R is a programming language, meaning it is a way to communicate to your computer tasks you want performed. You can think of it as a language; it has syntax and grammer rules. You can also think of it as a tool; you’re probably learning R to be better able to accomplish a task, not just because you want a new way to talk to the computer.
Also practically speaking, R is software you will need to download from the internet.
Navigate to https://cloud.r-project.org/. Click the appropriate download for the type of computer you are working with. This will take you to a page with different version options. Whatever is on the top, the newest version, should be fine. Click on it to start the download.
In addition to R, we will also be installing and using RStudio. This is a very well built and intuitive user interface: RStudio. R can be used without RStudio, but I think RStudio offers a lot of great functionality and provides a friendlier interface for those new to coding.
Navigate to https://www.rstudio.com/products/rstudio/download/. Click “Download” under RStudio Desktop and it should give you the recommended version for your computer system, which you can then download and install.
Open RStudio by clicking the new icon in your applications. We want to start a new Project in RStudio, which will help us keep all our working files in one place. On the dropdown menu under “File” on your top toolbar, click “New Project…” OR click the Project button on the top right corner of your window and select “New Project…”. Now select “New Directory”, and “New Project” which will create a new folder on your computer where we will work from and keep all our files. “Browse” will let you chose where on your computer that folder should be.
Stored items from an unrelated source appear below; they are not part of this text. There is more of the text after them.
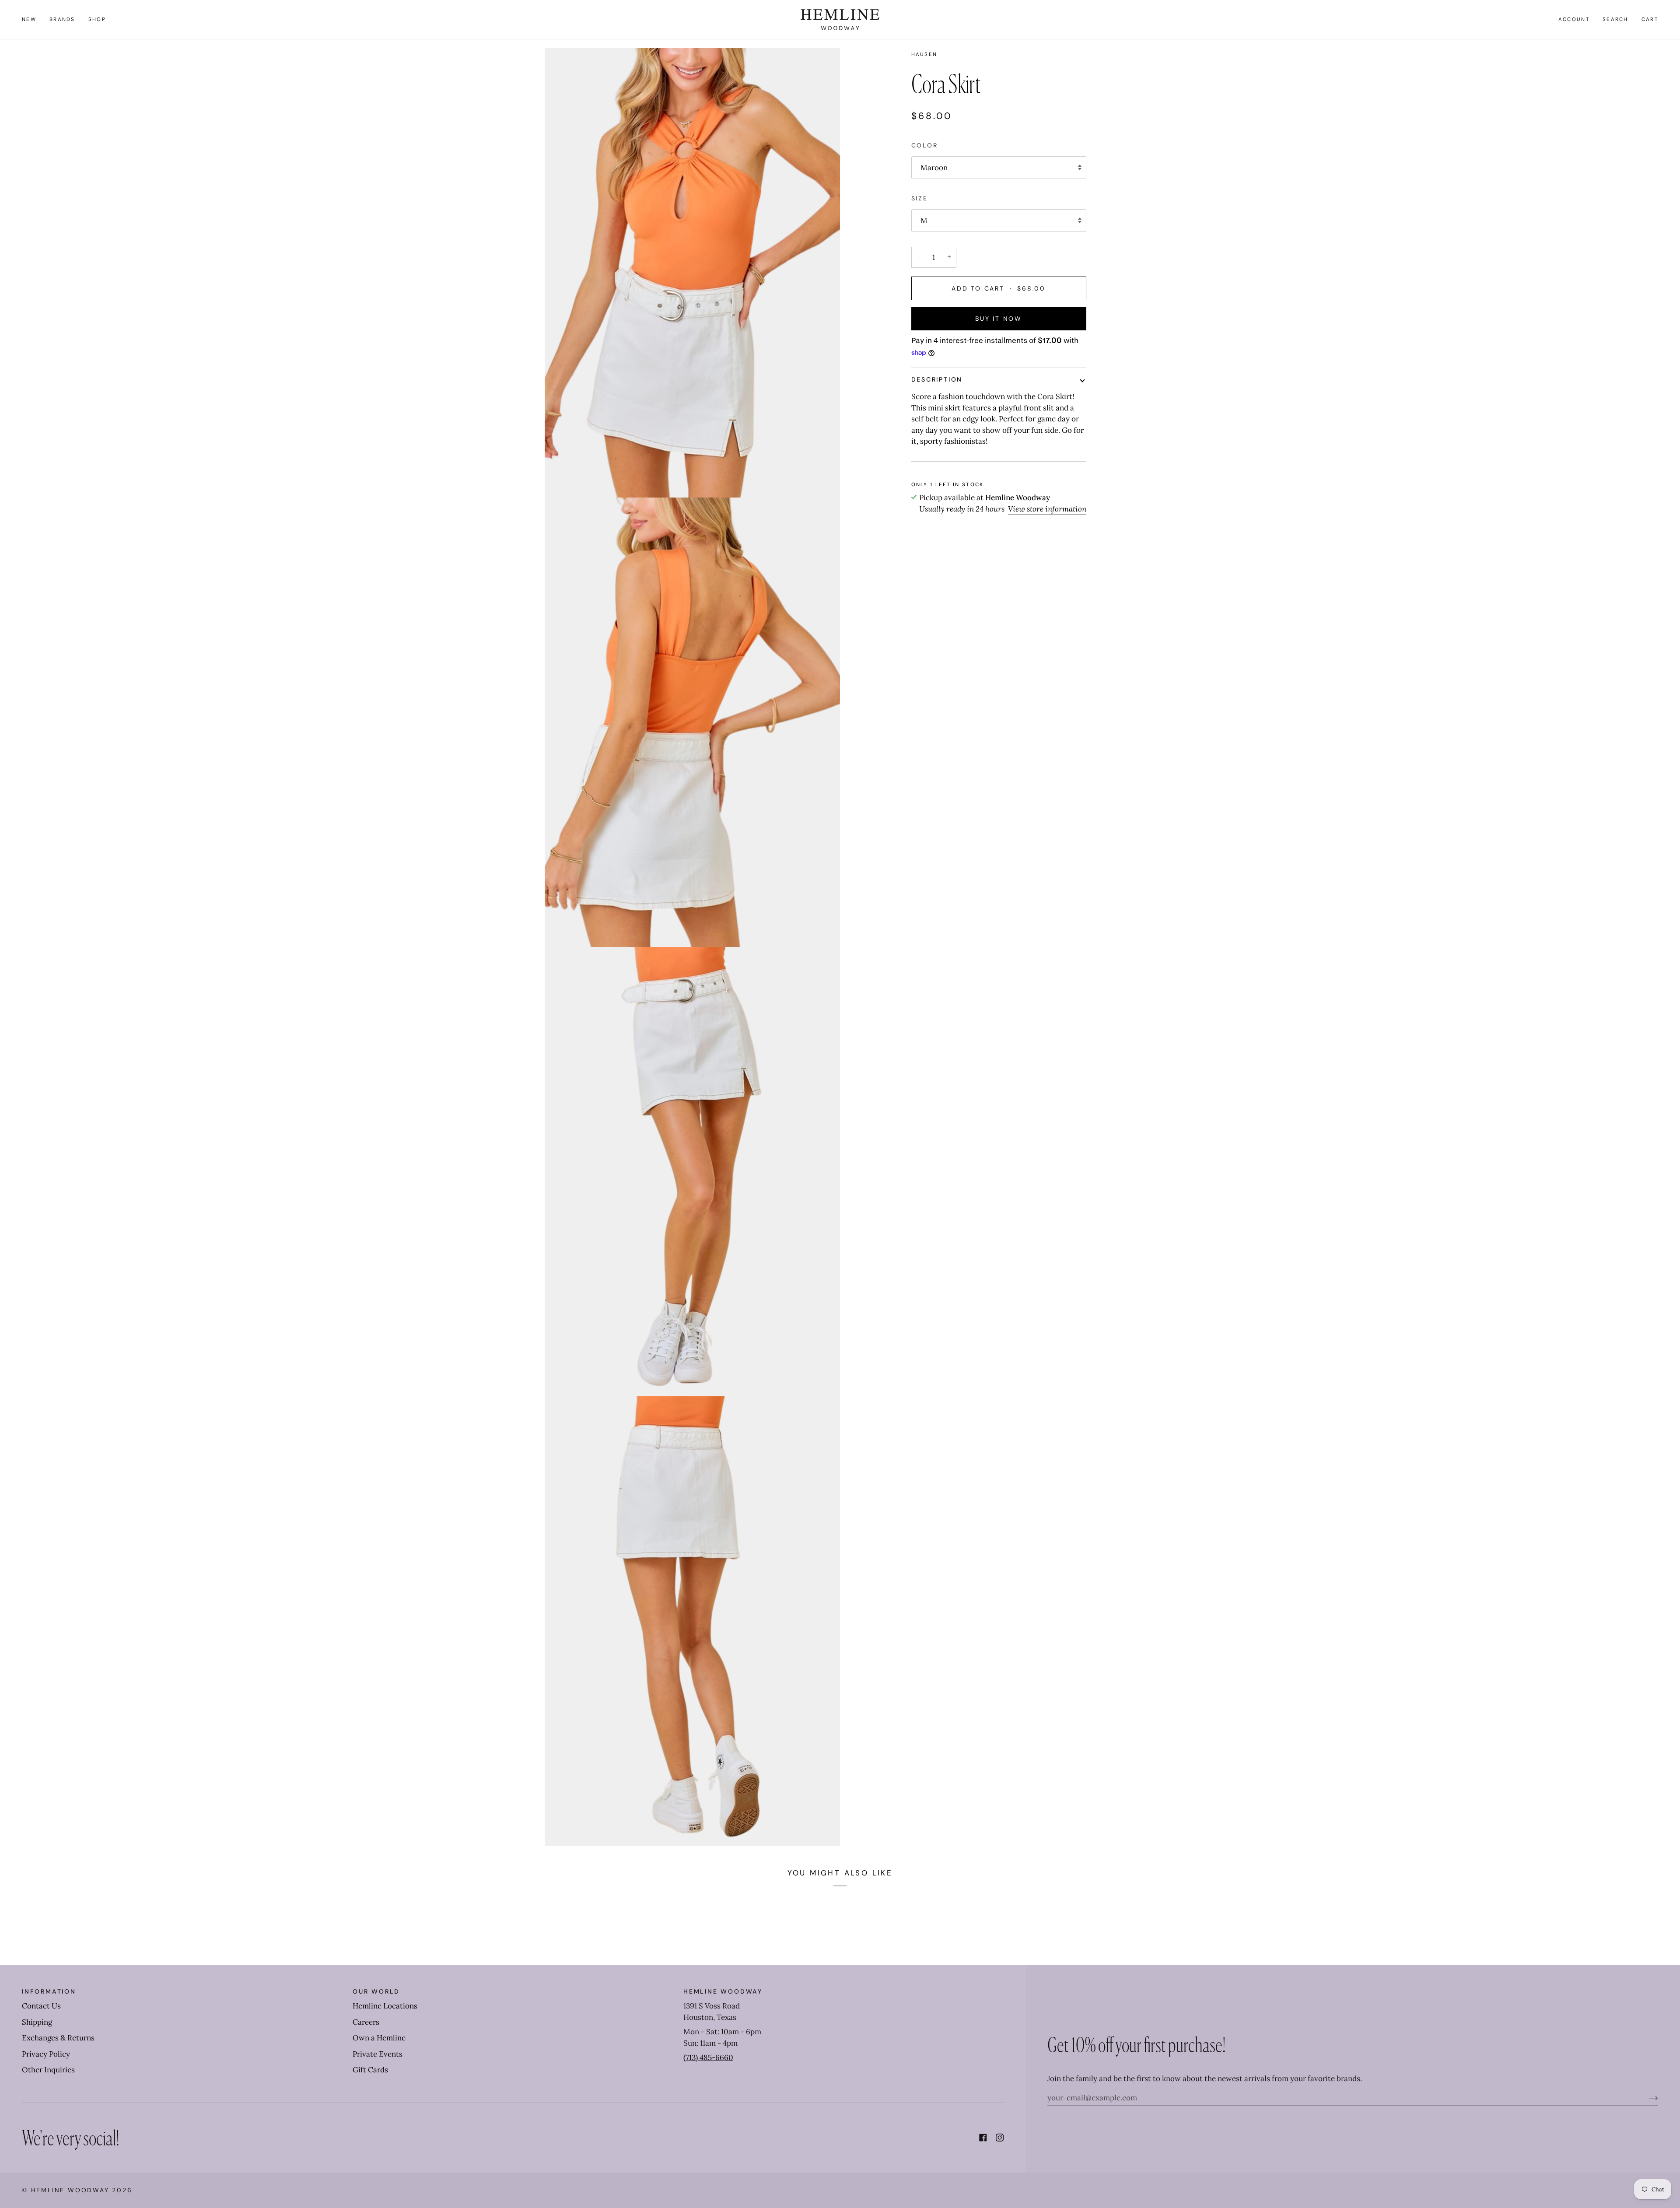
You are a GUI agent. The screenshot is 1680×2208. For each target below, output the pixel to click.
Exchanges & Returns (58, 2038)
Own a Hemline (379, 2038)
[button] (62, 19)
Now that you have a new project folder, let’s put something in it! Download this tutorial and corresponding files from github.com/hscarter and save them in your project folder. When you open it you should see it appear in a new panel in your RStudio window.
You should be now reading this file in the upper right hand corner of your window. If you had multiple files open they would show up as tabs in this panel.
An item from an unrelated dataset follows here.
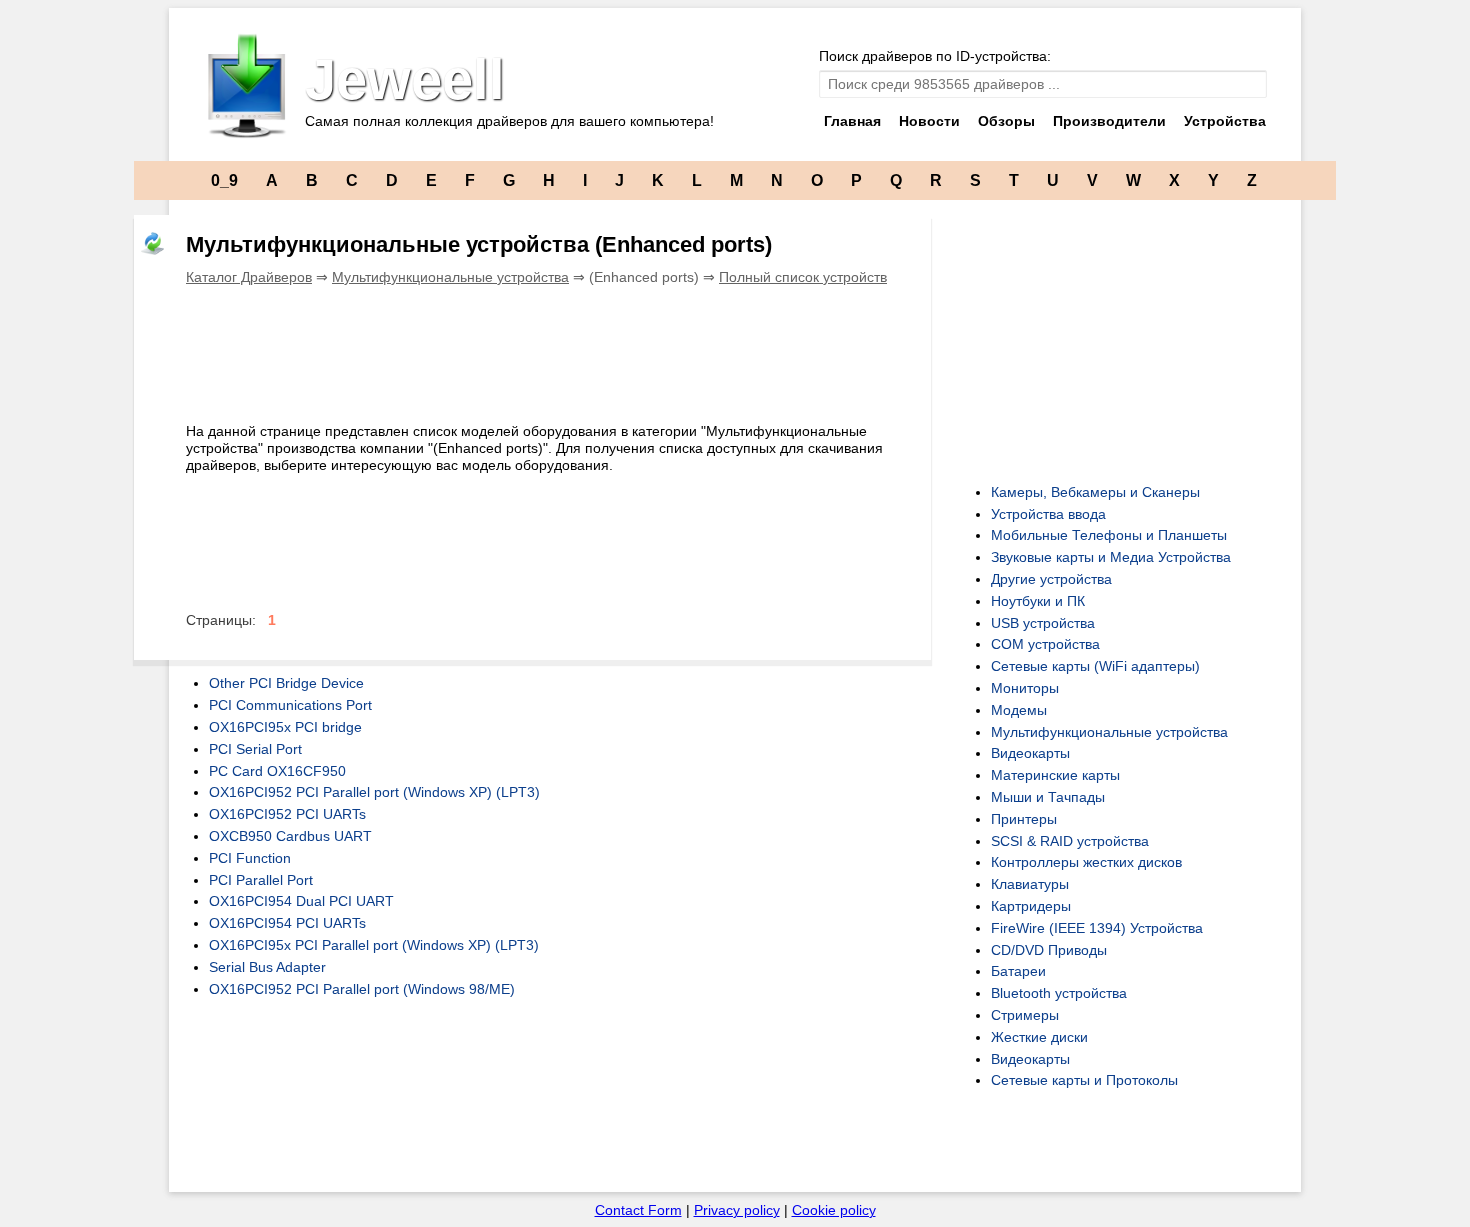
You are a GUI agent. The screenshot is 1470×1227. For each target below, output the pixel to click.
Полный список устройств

To the right of this panel is your environment, which we will come back to. And below that is a panel with tabs called “Files”, “Plots”, “Packages”, “Help”, and “Viewer”. Click on Files, if that isn’t already the tab you’re on, and you should see your computer’s file system. Make sure this file “WhatIsR.RMD” is in your project folder.
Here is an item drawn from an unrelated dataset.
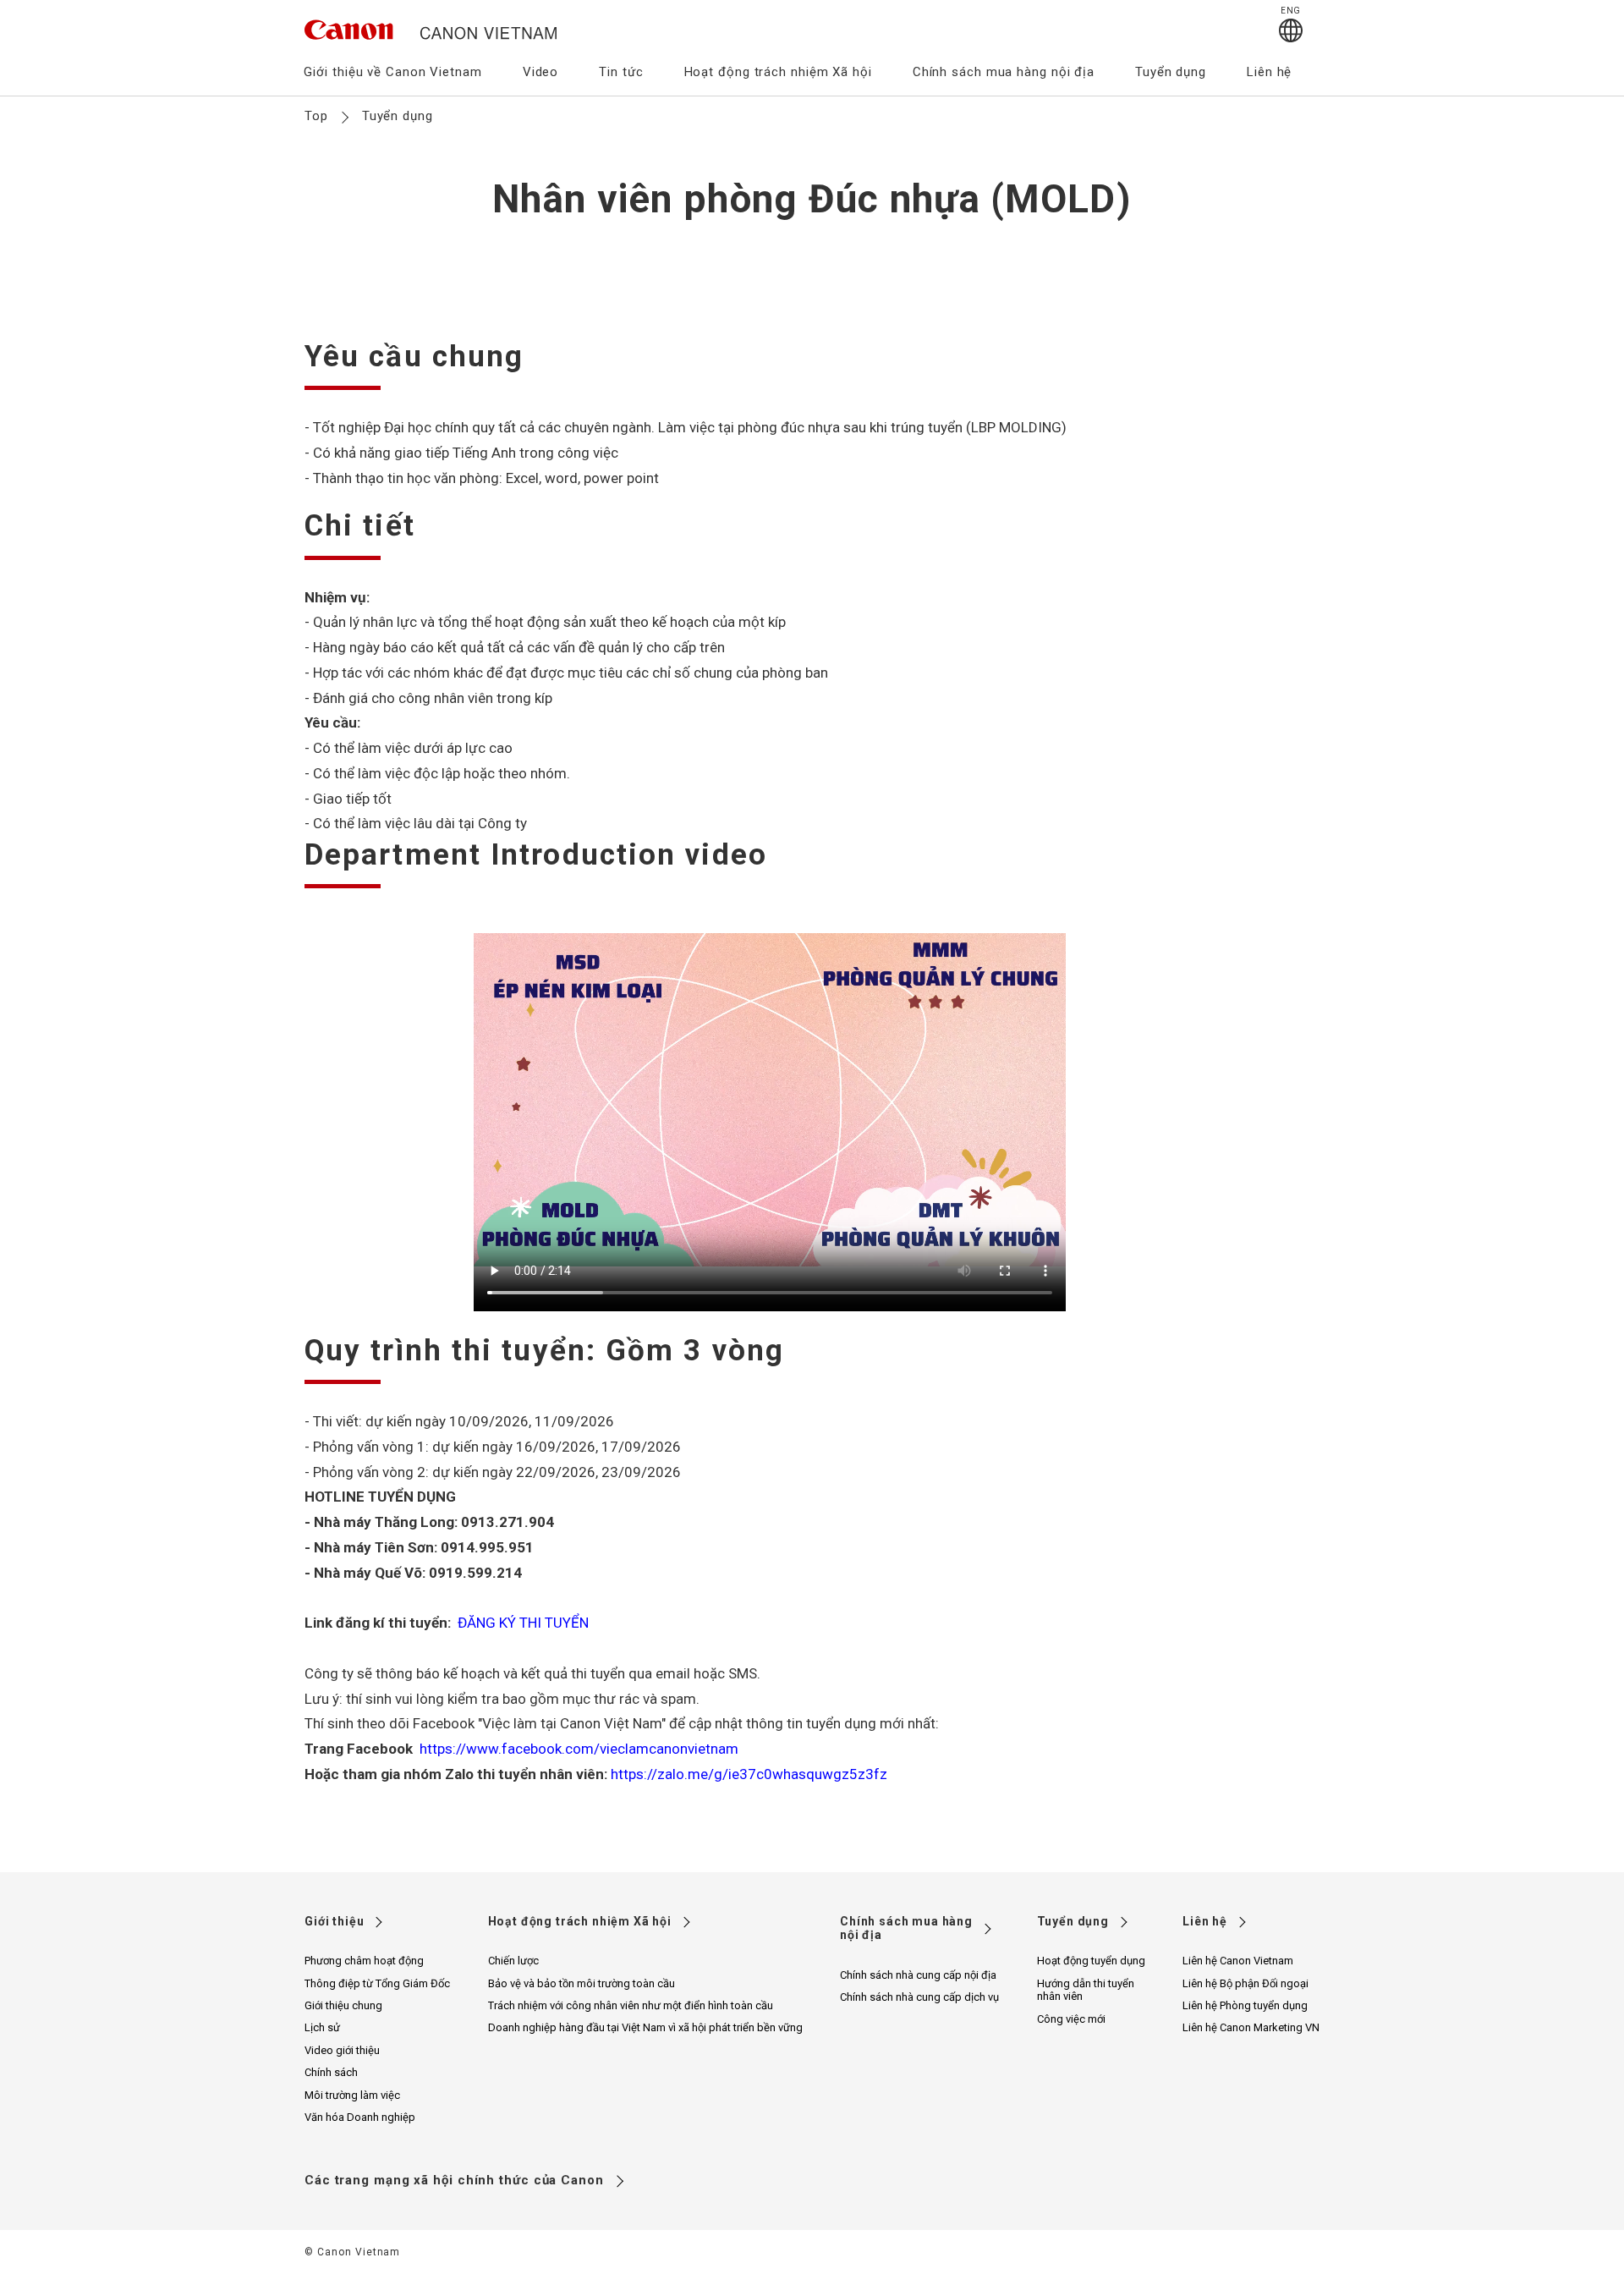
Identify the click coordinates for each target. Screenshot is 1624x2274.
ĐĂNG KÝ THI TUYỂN (521, 1622)
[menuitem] (392, 77)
Below this panel, in the lower left hand corner is the console. This is where you can actually run code. Right now it probably just tells you what version of R you’re using. But let’s change that!
Copy and paste the following line of code into your console and hit enter.
print("Hello! I'm so excited about learning R!")
## [1] "Hello! I'm so excited about learning R!"
Now click your cursor on the line above and hit the command and return keys (on a Mac) or the control and return keys (on a PC). Both should run the line in the console and return the sentence “Hello! I’m so excited about learning R!”.
You can change what is in the quotes to get it to print other things.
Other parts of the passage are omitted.